Choose SelectiveToolCallCompactionStrategy when you’re trimming polling noise and the exact historical results are irrelevant. Choose ToolResultCompactionStrategy when the results matter for reasoning but the full JSON blobs are too expensive — the model can see check_stock: 42 units in a summary and factor it into its answer.

Uses a chat client to summarise older history into a single assistant message:

from agent_framework import SummarizationStrategy
from agent_framework.openai import OpenAIChatClient
summariser = SummarizationStrategy(
client=OpenAIChatClient(model="gpt-4o-mini"),
target_count=8, # leave 8 non-system messages untouched
threshold=4, # trigger when included > target + threshold
)

Triggers only when included_non_system_count > target_count + threshold — idle conversations don’t pay for summaries they don’t need. Once triggered, the strategy walks groups oldest-first, keeps the newest ones up to target_count, and replaces the rest with one summary message that links back to the original group IDs via annotations.
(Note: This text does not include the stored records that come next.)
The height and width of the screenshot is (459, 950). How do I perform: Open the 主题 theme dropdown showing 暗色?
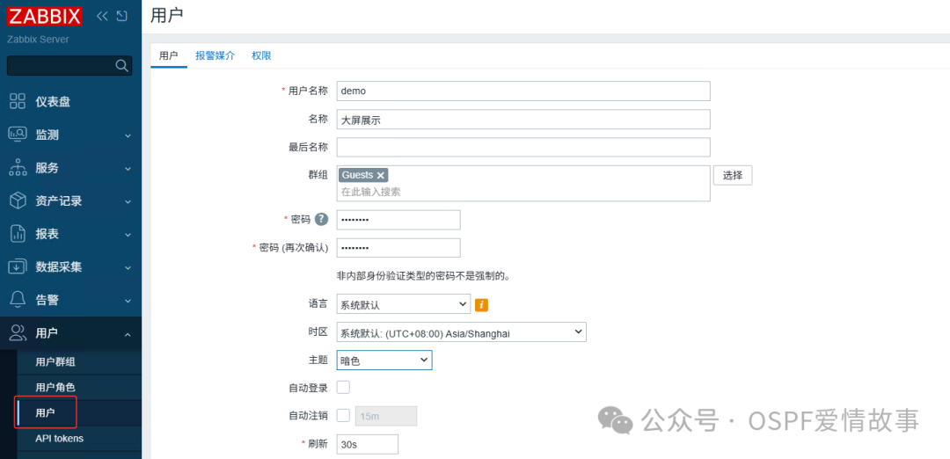[384, 361]
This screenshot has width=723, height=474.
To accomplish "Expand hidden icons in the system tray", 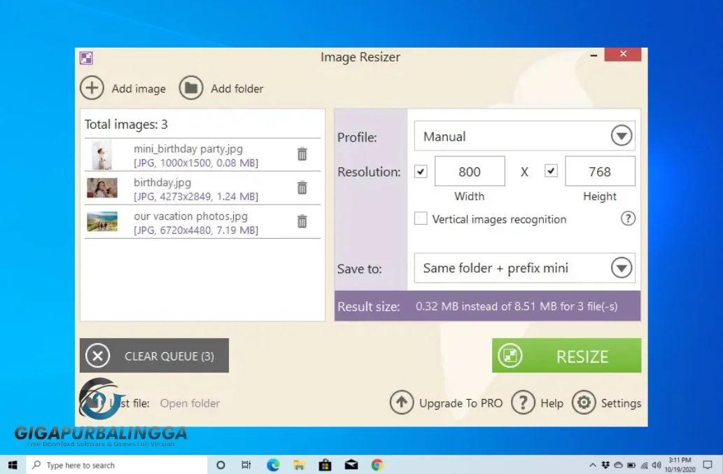I will [593, 464].
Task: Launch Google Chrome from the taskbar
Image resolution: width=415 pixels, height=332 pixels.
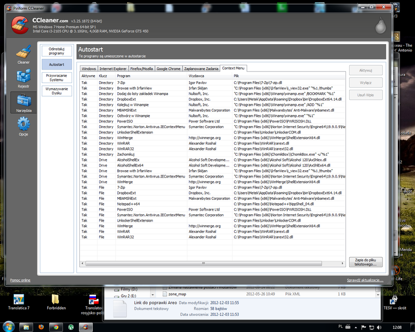Action: (56, 327)
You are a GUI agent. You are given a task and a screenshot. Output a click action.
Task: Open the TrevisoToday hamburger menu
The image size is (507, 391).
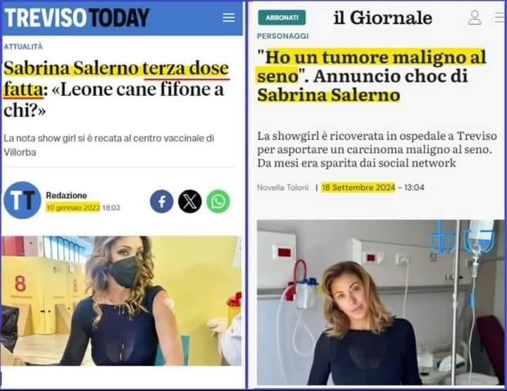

The default prompt preserves goals, decisions, and unresolved items. Override with prompt= when you want a different shape:

support_summariser = SummarizationStrategy(
client=OpenAIChatClient(model="gpt-4o-mini"),
target_count=6,
threshold=3,
prompt=(
"You are summarising a customer support conversation. "
"Produce at most 4 bullet points covering:\n"
"- The customer's problem and any account identifiers mentioned.\n"
"- Diagnostic steps already attempted.\n"
"- Agreements or promises made by the support agent.\n"
"- Any open questions or pending escalations.\n"
"Do NOT restate pleasantries or repeat exact quotes."
),
)

The summary message keeps group_annotation.summary_of_group_ids and summary_of_message_ids metadata so you can later walk back to the original turns — useful for audit trails or “expand this summary” UI affordances.

SummarizationStrategy has two knobs that govern when it runs and how aggressively it shrinks. Both default to small values that are reasonable for chat — but understanding them is the difference between a strategy that fires every turn and one that fires once an hour:

ParameterDefaultWhat it controls
target_count4After summarisation, how many included non-system messages to retain. The strategy keeps groups from the end of history backward until at least target_count messages remain.
threshold2Hysteresis. The strategy only triggers when the current included non-system message count exceeds target_count + threshold. Set higher to trigger less often, lower to trigger sooner.

In practice:

# Aggressive — collapses anything past 6 messages, fires every turn beyond 8.
SummarizationStrategy(client=summariser_client, target_count=4, threshold=2)
# Lazy — only fires once history grows past 60, then collapses to ~40.
SummarizationStrategy(client=summariser_client, target_count=40, threshold=20)
# No hysteresis — re-summarises every turn that exceeds target_count.
SummarizationStrategy(client=summariser_client, target_count=10, threshold=0)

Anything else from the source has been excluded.